▸ **Document section**
---+---

I would like to make a service that will run a Terminal command to reboot Core Audio - sometimes Airplay messes up audio. I have found the Terminal command by Googling, and also I have an idea about how I should set it up in Automator, but I would like to get some input from people in the know.

From what I have gathered, I should start a new service in Automator, choose run shell command, and paste the following:

sudo kill `ps -ax | grep 'coreaudiod' | grep 'sbin' |awk '{print $1}'`

I do not understand that command, but have found it by googling... If someone could explain what the individual parts mean I would appreciate it.

Usually when I run this command in terminal I have to input my password afterward, is there a way around this when setting up this service?
 
Code:
sudo kill `ps -ax | grep 'coreaudiod' | grep 'sbin' |awk '{print $1}'`

I do not understand that command, but have found it by googling... If someone could explain what the individual parts mean I would appreciate it.


Each program running on the system has a process id, the kill command expects a process id (pid for short) as an argument.

Above, "kill" is followed by a whole string of commands that are surrounded by back tick quotes ` what these do, is to replace the quoted part with it's result, which in this case is the pid. (the purpose of this is to find the pid for the process named 'coraudiod').

---+---

▸ **Dataset excerpt**
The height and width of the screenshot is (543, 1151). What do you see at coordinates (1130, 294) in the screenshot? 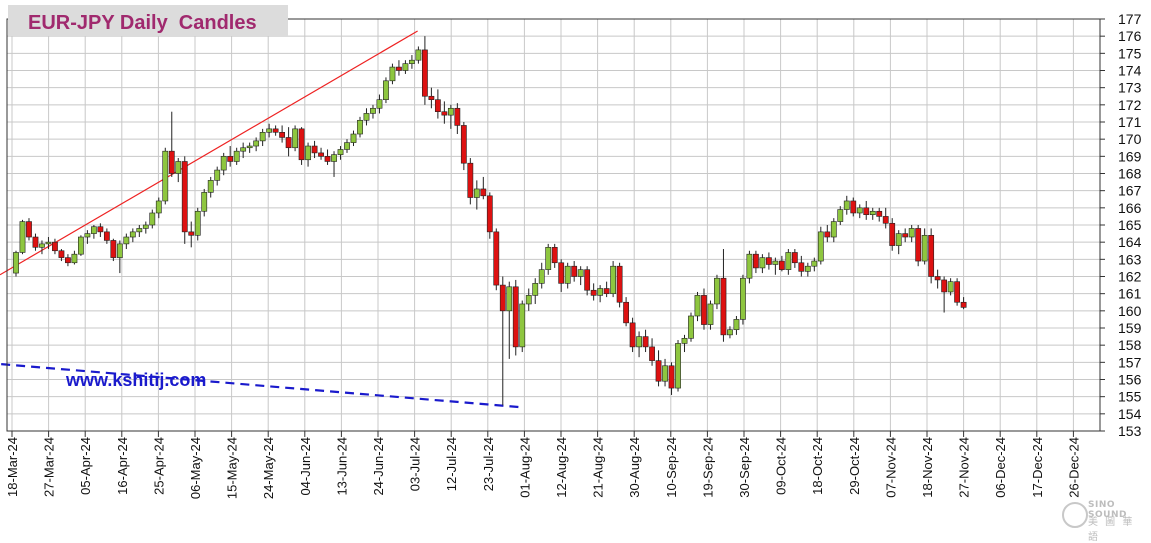
I see `y-tick-label: 161` at bounding box center [1130, 294].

---+---

▸ **What you are asked to do**
In the forum thread about restarting Core Audio, what does the kill command expect as an argument?

▸ **Solution for this exercise**
A process id (pid).